Voluntary Work Infers No Copyright?

As a developer, what makes you decide to get involved in a project? Is it the financial benefit after accomplishing the project? In term of commercial project, this might be true because executing project is another means to make a living, hence financial income is reasonable outcome. However, in non-commercial projects which are usually open source and the project takers are not paid on monthly basis, paid on a little sum of money, or even unpaid at all, it’s apparently unreasonable to lean on immediate financial benefit such that it’s practical to draw conclusion that the involvement is based on other motive.

There are various reasons why somebody decides to chime in a non-commercial project. While the list of specific reasons may bubble up, I summarize that it’s mainly personal interest. Spending significant time in an activity without tangible profit while there is clear acknowledgement that the time slot is convertible into tangible profit, it’s not logical to take such decision, given that there are options to go through and choices are freely made. Thus, there has to be illogical reason to make it logical and it comes from personal interest, emotional binding, a part of human nature, that can not be simply formulated into a set of theorems.

Now back to the copyright issue. Assume somebody worked voluntarily on a project because of his personal interest. He created some components that were essential in overall business process and put some copyright lines in the source codes as notice that he was involved in that project. Minimum requirements were met and let’s say beta version were released to public domain. However, as it’s clear that project needs upgrading after initial response, project follow-up should be executed in order to improve the quality of the solution.

As interest is a dynamic substance, there might be a time frame where the interest fades gradually. Hence, one may consider that his involvement is not potentially contributive in the future thus stepping out the project is a better option. This also means that previous contribution eg; codes, algorithms, design may stay still in the project but unmaintainable until there is further decision to keep it in (thus hinting new maintainer) or scour it from the repository. The ball is on project leader’s hand.

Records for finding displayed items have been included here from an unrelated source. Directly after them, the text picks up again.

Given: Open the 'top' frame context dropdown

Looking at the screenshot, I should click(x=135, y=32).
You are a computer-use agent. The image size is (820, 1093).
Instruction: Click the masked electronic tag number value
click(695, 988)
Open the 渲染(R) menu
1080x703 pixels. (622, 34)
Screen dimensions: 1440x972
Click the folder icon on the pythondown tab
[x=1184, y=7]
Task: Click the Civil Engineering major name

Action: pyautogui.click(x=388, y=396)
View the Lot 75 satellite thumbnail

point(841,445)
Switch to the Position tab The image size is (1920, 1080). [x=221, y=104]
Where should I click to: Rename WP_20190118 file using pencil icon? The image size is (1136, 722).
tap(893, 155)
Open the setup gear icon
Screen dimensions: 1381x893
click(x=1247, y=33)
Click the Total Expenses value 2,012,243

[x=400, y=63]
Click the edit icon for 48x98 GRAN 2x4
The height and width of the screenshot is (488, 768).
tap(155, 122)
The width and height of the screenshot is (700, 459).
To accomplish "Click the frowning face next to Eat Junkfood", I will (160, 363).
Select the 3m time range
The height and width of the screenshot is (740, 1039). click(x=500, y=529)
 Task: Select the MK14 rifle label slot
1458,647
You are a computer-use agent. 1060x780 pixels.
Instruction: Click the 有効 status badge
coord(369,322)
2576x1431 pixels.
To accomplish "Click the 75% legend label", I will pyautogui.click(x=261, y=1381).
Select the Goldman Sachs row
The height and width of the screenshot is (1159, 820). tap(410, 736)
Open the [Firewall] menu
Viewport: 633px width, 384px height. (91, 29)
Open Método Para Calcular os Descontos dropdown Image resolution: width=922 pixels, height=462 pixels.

If the work or some of the work is kept, it absolutely makes sense to let the copyright notice, just to appreciate previous contributor. Just like patent holder pertains the claim to his invention, a creator obviously pertains the claim to his creation even though there was no legal binding during his involvement. Omitting somebody’s footprint in a resemblance of copyright without prior consent, for the sake of maintainability, is a disgrace to intellectual property right.

To prevent this article to be too much inclined to a personal rant, I’d like to highlight the importance of vehemently publishing your involvement in a voluntary project albeit its size and scope to cope with copyright issue. This way, there is cross-check control for  project’s copyright validity and appreciation of individual intellectual property.

Imagine that you created  a library as a part of an application but later on you abandoned the project without publishing your involvement in the work due to its size and scope. Later on, you want to reuse your old library but it’s now copyrighted under another person’s name but you can’t claim because you did it with goodwill without expecting such thing to happen.